Natural proteins must fold into complex three-dimensional structures to achieve excellent mechanical properties vital for biological functions, but this has proven to be exceptionally difficult to control in synthetic systems. As such, the long-standing issue of low mechanical rigidity and stability induced by misfolding constrains the physical and chemical properties of self-assembling peptide materials. Here we introduce a mixed-chirality strategy that enhances folding efficiency in topologically interlocked metallopeptide nanostructures. The orderly entanglement of heterochiral peptide-derived linkers can fold into a compact three-dimensional catenane. These folding-mediated secondary structural changes not only generate biomimetic binding pockets derived from individual peptide strands but also result in strong chiral amplification by the tight interlocking manner. Notably, this strategic ‘chirality mutation’ alters their arrangement into tertiary structures and is pivotal in achieving exceptional mechanical rigidity observed in the metallopeptide crystals, which exhibit a Young’s modulus of 157.6 GPa, approximately tenfold higher than the most rigid proteinaceous materials in nature.
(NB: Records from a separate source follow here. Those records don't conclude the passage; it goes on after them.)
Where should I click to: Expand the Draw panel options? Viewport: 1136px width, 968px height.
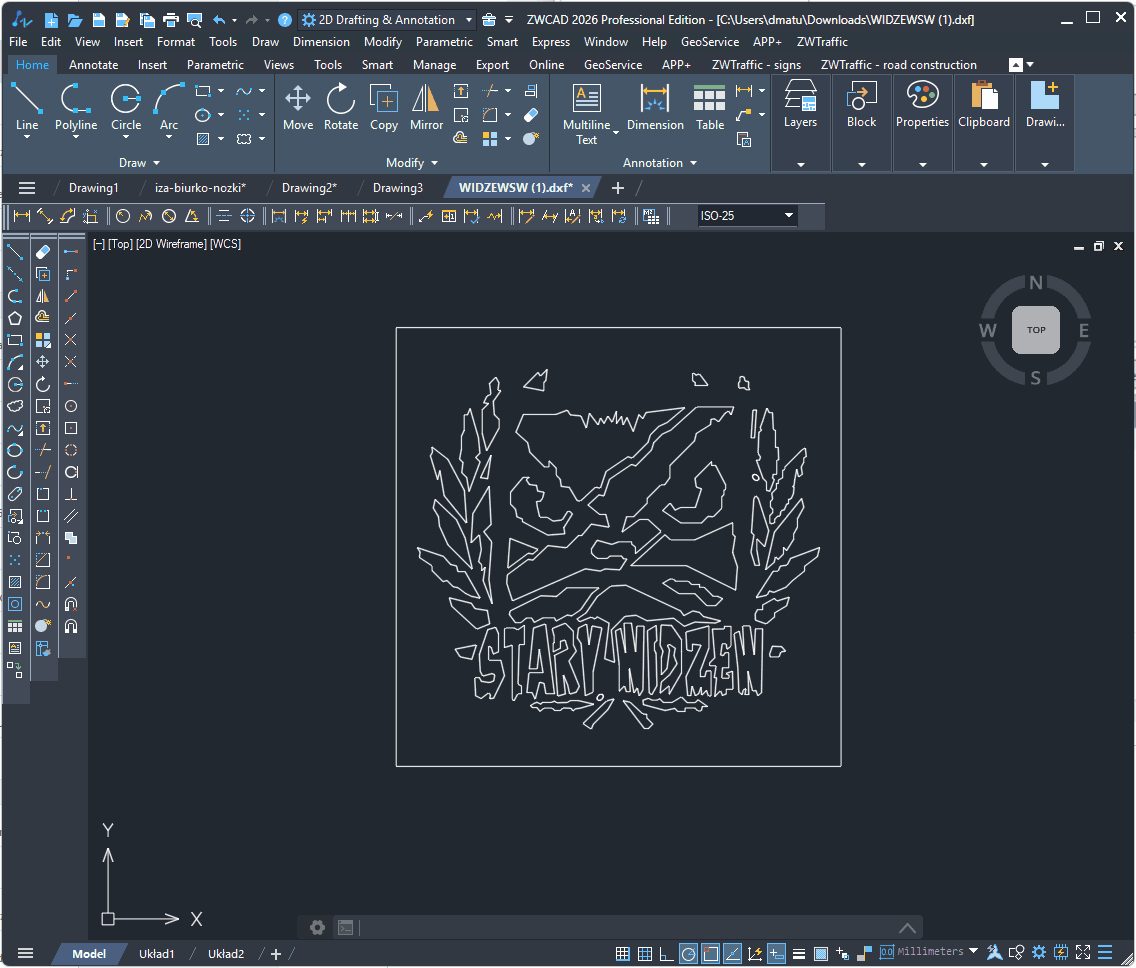157,162
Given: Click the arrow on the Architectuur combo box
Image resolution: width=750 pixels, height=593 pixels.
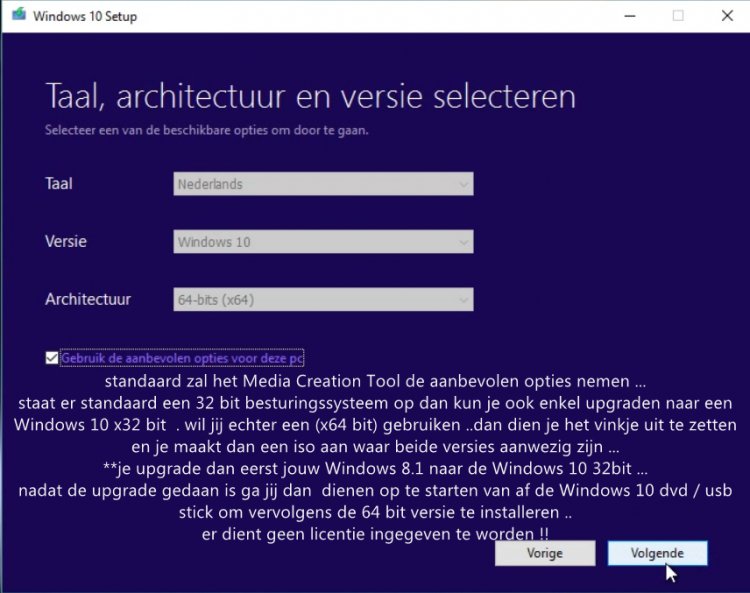Looking at the screenshot, I should pyautogui.click(x=462, y=299).
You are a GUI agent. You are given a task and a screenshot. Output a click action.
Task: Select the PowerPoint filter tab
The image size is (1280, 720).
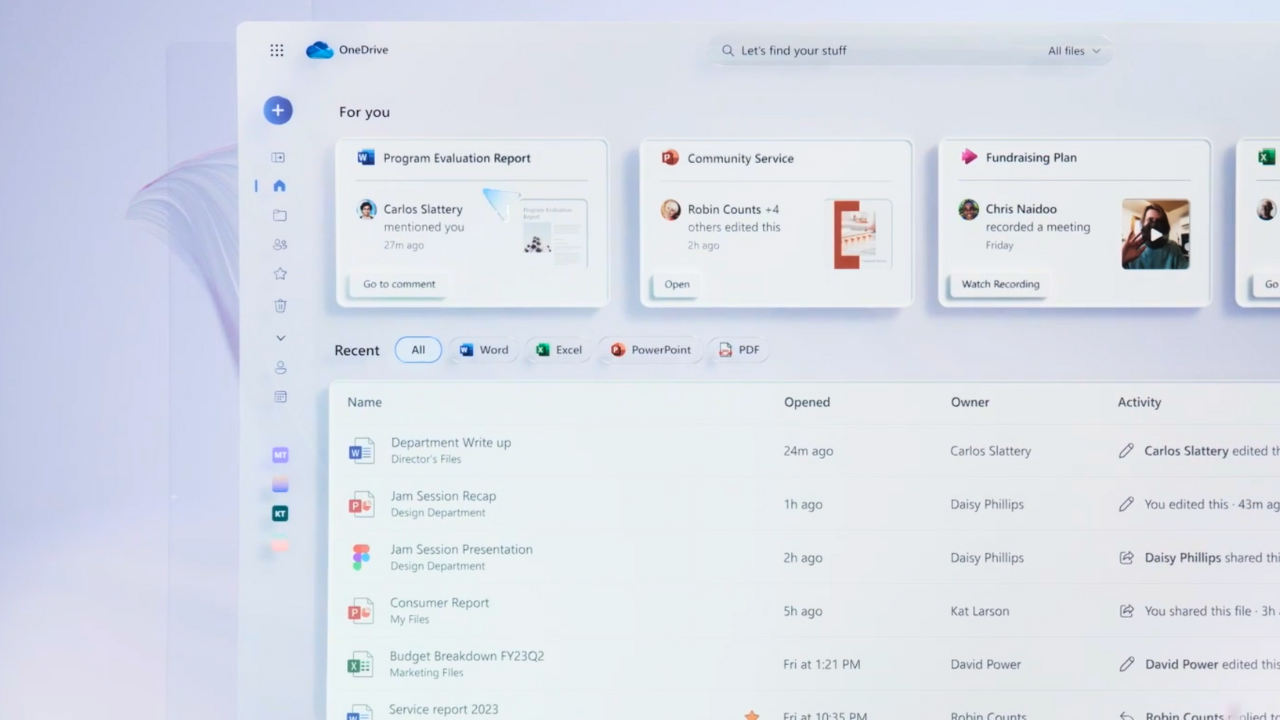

This unusual nature is reflected in enhanced peptide-binding properties and heightened antimicrobial activities relative to its unfolded counterpart. A strategy is introduced for promoting the folding in metallopeptide nanostructures, resulting in high mechanical rigidity. The mechanical properties are reflected in enhanced peptide-binding properties and heightened antimicrobial activities relative to their unfolded counterparts.